Apache content filtring

Apache content filtering

Content Restrictions

Features: -

1. Restricts access to content based on:

1. <Directory>

2. <Location> - URL - Web Space

3. <Files>

4. <Auth> - Authentication - related directives

2. Default Config Restricts access to: '.htaccess', '.ht*' - 'httpd.conf'

3. These are largely IP-based blocks of access to content

4. By Default, Apache restricts, by honouring File System semantics, access to hidden files

5. Facilitates the ability to publish some content externally and others internally

1. directory baised access(content filtering)

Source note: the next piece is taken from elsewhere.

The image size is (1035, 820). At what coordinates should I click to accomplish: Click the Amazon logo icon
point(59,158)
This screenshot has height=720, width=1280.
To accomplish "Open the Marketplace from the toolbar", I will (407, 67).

1. <Directory> # IP-based restriction

<Directory /var/www/html/pub1>

Order allow,deny

Allow from 127.0.0.1 192.168.4.106

</Directory>

2. Effectively take content offline from web space to facilitate File-System based updates

<Directory /var/www/html/pub1>

Order deny,allow

Deny from all

</Directory>

3. Use '<Location>' to restrict access to content :-

'<LocationMatch ^/priv>' - traps variants including, but not limited to: '/priv', '/private', '/privacy', 'privelege'

<LocationMatch ^/priv>

Order deny,allow

Deny from all

</LocationMatch>

change to

<Location ~ ^/priv>

Order deny,allow

Deny from all

</Location>

4. Use '<Files>' to restrict access to content(access to directory but restricting some file)

note put it into the Directive in which you want to apply this otherwise this will block all the directives file cause it has recursive nature.

'<Files ~ "\.(xls|doc|pdf|mdb)">

Order deny,allow

deny from all

</Files>

5. Block access to hidden files

<FilesMatch "\.">

Order deny,allow

deny from all

</FilesMatch>